- Outfielder
- Born: January 4, 1984 (age 42) Benson, North Carolina, U.S.
- Batted: RightThrew: Right

MLB debut
- April 8, 2010, for the Pittsburgh Pirates

Last MLB appearance
- April 25, 2010, for the Pittsburgh Pirates

MLB statistics
- Batting average: .200
- Home runs: 0
- Runs batted in: 0
- Stats at Baseball Reference

Teams
- Pittsburgh Pirates (2010);

= John Raynor =

American baseball player (born 1984)

John Patrick Raynor (born January 4, 1984) is an American former Major League Baseball outfielder who played for the Pittsburgh Pirates, although he spent most of his career in the Florida Marlins organization.
He spent a season as a coach and student at his alma mater, UNC-Wilmington.

==High School and College==
Raynor graduated from South Johnston High School in 2002. He attended the University of North Carolina at Wilmington.
in 2005, for UNCW, he hit .397 with 23 stolen bases. Raynor was drafted by the Baltimore Orioles in the 12th round of the 2005 Major League Baseball draft, but did not sign. In 2006, his senior season, he hit .370 with 42 stolen bases. In the 2006 Major League Baseball draft, Raynor was selected in the 9th round by the Florida Marlins and signed by scout Joel Matthews.

==Professional baseball career==

===Florida Marlins===
In the 2006 Major League Baseball draft, Raynor was selected in the 9th round by the Florida Marlins and signed by scout Joel Matthews. In 2006, Raynor played 54 games for the Marlins Class A Short-Season affiliate, the Jamestown Jammers in the New York–Penn League. He hit .286, 4, 21 with 21 SBs and was selected as a NY-Penn league all-star. He spent the entire 2007 campaign with the Marlins Class A affiliate, the Greensboro Grasshoppers in the South Atlantic League. Raynor hit .333, 13, 57 with 54 SBs and 110 Runs scored. He was named a South Atlantic League All-Star, MVP of the South Atlantic League, and was also selected as the Florida Marlins organizational Player of the Year for 2007.

Raynor spent 2008 with the Double-A Carolina Mudcats of the Southern League.

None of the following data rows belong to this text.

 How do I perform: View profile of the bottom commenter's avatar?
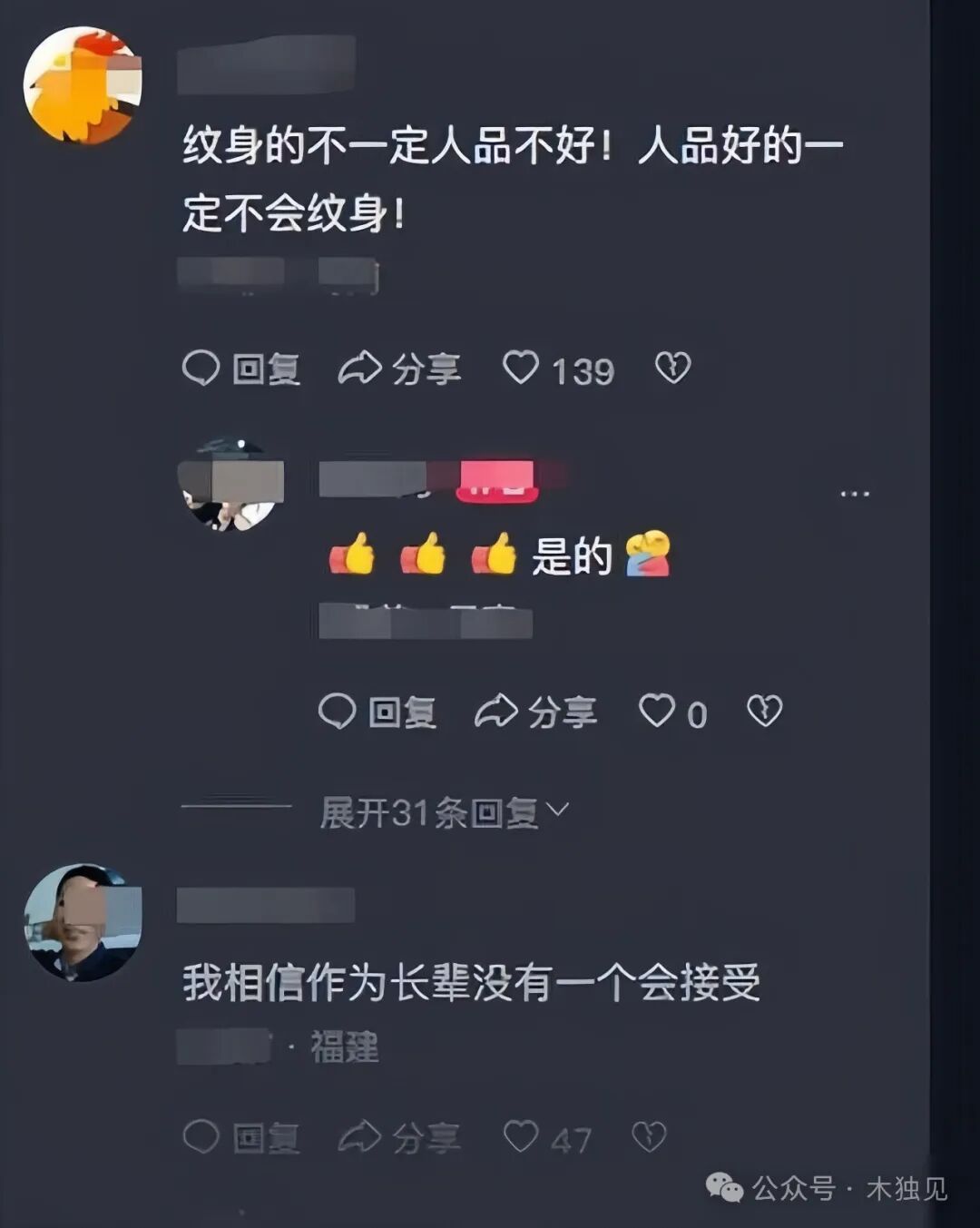pos(83,922)
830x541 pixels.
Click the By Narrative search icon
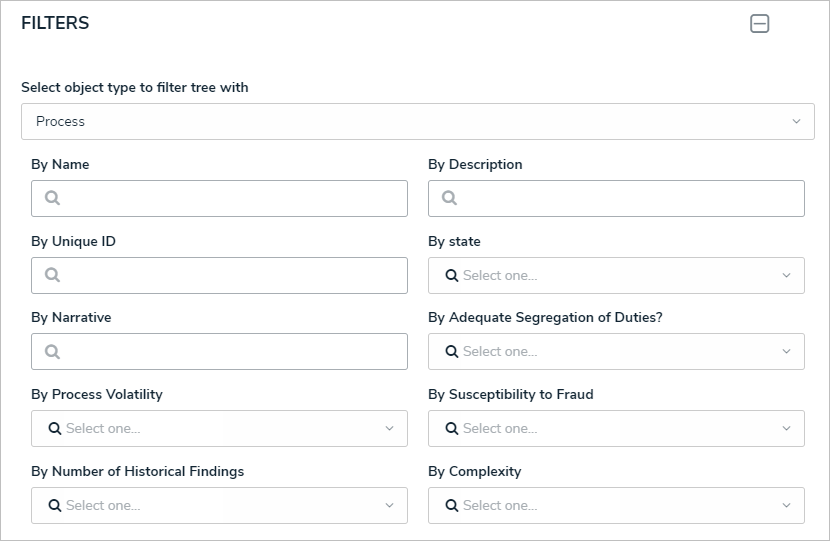click(53, 351)
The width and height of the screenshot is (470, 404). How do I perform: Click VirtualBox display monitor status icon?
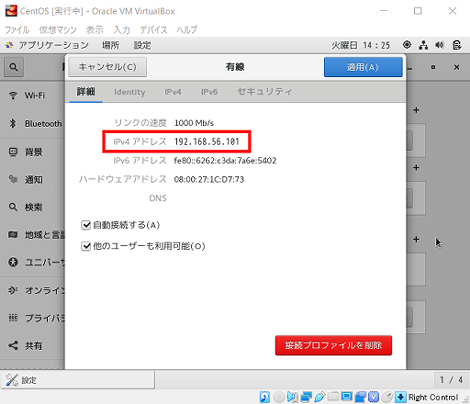pyautogui.click(x=347, y=397)
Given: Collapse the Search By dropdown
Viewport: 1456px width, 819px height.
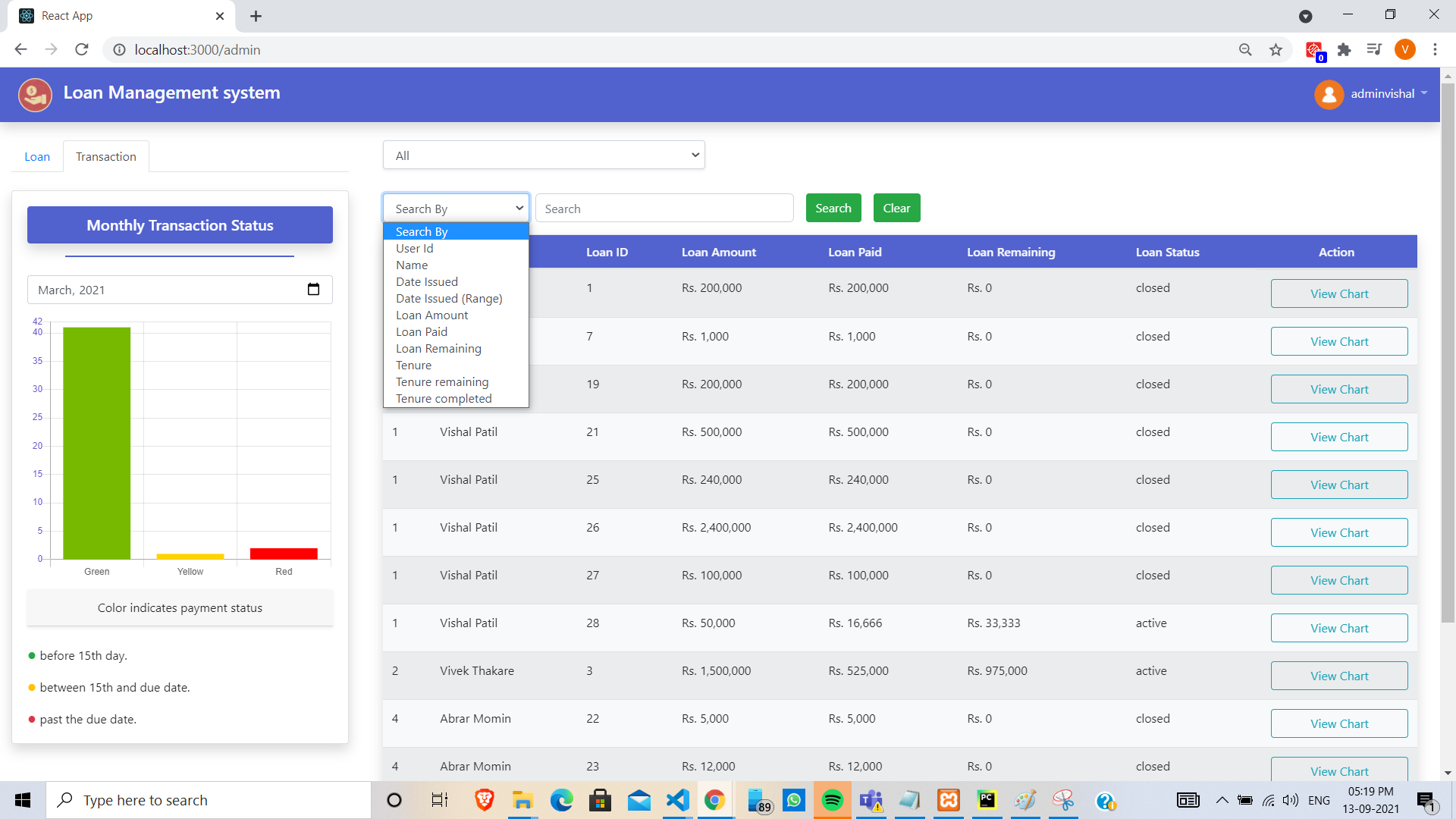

There, he hit .312, 13, 51 with 48 SBs, and 104 Runs scored. He was named a Southern League All-Star and started in left field for the North Division in the all-star game.

That fall, Raynor was selected by the Marlins to participate in the Arizona Fall League for the Mesa Solar Sox. He played in 8 games for Mesa before being hit in the left hand by a pitch that cut his AFL season short. During his short time in Mesa, he hit at a .364, 1, 10 clip with 4 SBs, including hitting for the cycle on October 10 versus the Surprise Rafters.

On December 10, 2009, the Pittsburgh Pirates selected Raynor with the second pick in the 2009 Rule 5 draft.

He was offered back to the Marlins on May 4, 2010.

===Pittsburgh Pirates===
On December 10, 2009, the Pittsburgh Pirates selected Raynor with the second pick in the 2009 Rule 5 draft. He made the Pirates 2010 opening day roster.

Raynor walked in his major league debut on April 8, 2010, and got his first big league hit two at-bats later against San Francisco on April 12.

Raynor appeared in 11 games and had two hits, a walk and three strikeouts in 10 at-bats for the Pirates. He was designated for assignment on April 27 to make room for Jeff Karstens. The Pirates had hoped to make a deal to keep Raynor in the organization, but offered him back to the Marlins on May 4.

===Retirement===
After failing to make the opening day roster, the Marlins released Raynor on March 23, 2011. He decided to retire at the age of 27. He is now a coach/student at UNC-Wilmington.